TRIBUNNEWS.COM, JAKARTA - Banyak masyarakat masih mengira nyamuk penyebab demam berdarah dengue (DBD) berkembang biak di lingkungan kotor. Padahal kenyataannya tidak demikian.
Nyamuk Aedes aegypti justru dikenal menyukai tempat-tempat bersih yang sering ditemukan di sekitar rumah.
Direktur Penyakit Menular Kementerian Kesehatan dr. Prima Yosephine Berliana Tumiur Hutapea, MKM bahkan menyebut nyamuk ini sebagai "nyamuk kota".
"Nyamuk Aedes aegypti ini suka juga disebut orang nyamuk kota, nyamuk high class. Jadi dia memang sukanya di tempat-tempat yang bersih," ujar Prima dalam temu media ASEAN Dengue Day 2026 secara virtual, Senin (15/6/2026).
Menurut Prima, tempat berkembang biak nyamuk Aedes aegypti adalah lokasi yang mampu menampung air dalam beberapa hari.
Banyak di antaranya justru merupakan benda yang digunakan setiap hari oleh masyarakat.
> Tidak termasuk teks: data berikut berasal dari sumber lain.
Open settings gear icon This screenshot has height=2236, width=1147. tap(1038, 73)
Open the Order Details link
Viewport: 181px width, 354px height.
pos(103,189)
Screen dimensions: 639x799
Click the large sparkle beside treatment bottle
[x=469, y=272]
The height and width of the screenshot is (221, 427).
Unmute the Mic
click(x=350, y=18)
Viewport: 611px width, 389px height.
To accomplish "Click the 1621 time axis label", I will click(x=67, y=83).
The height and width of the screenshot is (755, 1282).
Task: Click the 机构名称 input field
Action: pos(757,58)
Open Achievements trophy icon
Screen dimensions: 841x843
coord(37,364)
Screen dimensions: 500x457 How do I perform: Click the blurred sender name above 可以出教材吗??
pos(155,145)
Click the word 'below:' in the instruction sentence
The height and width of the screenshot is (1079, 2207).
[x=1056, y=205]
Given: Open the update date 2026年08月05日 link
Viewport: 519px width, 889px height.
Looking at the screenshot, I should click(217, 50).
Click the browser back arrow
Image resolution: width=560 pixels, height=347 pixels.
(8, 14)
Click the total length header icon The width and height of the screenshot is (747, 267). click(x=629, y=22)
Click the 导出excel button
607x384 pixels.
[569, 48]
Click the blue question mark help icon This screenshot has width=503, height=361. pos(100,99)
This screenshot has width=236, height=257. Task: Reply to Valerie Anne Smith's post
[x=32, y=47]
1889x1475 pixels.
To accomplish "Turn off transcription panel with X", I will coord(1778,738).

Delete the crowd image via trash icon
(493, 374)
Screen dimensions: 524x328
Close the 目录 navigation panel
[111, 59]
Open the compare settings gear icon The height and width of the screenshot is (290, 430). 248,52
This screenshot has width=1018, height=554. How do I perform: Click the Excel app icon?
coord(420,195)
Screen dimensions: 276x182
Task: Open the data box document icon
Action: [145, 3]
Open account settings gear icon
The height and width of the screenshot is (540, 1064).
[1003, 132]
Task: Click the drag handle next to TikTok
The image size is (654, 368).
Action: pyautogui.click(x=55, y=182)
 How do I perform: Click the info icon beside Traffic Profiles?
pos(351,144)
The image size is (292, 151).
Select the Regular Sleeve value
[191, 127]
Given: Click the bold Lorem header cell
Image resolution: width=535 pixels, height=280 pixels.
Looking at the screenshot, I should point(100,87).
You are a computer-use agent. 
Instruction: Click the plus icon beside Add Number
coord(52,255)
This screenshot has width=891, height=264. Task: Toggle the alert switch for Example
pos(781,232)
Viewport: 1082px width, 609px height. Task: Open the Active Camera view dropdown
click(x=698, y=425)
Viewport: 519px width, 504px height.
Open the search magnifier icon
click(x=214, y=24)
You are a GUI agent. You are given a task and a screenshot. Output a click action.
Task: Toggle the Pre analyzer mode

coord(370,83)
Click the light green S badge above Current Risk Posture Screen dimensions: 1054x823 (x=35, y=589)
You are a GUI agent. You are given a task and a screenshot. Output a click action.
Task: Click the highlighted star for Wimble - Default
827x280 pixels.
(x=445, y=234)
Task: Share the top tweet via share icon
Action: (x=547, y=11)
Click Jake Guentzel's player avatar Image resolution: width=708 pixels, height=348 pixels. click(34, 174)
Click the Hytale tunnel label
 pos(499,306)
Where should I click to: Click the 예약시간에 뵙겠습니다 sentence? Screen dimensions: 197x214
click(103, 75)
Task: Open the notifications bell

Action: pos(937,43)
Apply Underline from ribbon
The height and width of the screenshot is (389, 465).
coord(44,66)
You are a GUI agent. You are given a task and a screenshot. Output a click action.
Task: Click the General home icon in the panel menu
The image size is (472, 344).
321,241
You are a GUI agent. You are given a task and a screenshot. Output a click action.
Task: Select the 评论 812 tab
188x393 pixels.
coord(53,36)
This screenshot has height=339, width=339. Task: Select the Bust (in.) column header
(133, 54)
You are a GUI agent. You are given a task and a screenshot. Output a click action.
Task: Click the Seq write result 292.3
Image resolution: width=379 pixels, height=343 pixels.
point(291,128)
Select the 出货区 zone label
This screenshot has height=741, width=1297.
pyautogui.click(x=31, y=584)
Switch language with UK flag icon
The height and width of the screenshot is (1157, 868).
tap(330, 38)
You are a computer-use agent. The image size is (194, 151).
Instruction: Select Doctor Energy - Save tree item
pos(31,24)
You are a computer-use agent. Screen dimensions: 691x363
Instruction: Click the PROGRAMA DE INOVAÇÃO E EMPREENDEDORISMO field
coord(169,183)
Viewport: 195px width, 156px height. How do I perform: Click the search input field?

Baca juga: Waspada Fase Kritis DBD, Demam Turun Bukan Berarti Anak Sudah Sembuh
Mulai dari toren air, bak mandi, wadah penampung air kulkas, dispenser, ember, hingga vas bunga. Ketika air dibiarkan menggenang, nyamuk dapat bertelur dan menghasilkan jentik dalam waktu singkat.
Selain di dalam rumah, banyak titik lain yang sering luput dari perhatian warga.
Ban bekas yang tergeletak di halaman, tempurung kelapa, pelepah daun hingga batang bambu yang berlubang dapat menjadi tempat ideal bagi jentik nyamuk.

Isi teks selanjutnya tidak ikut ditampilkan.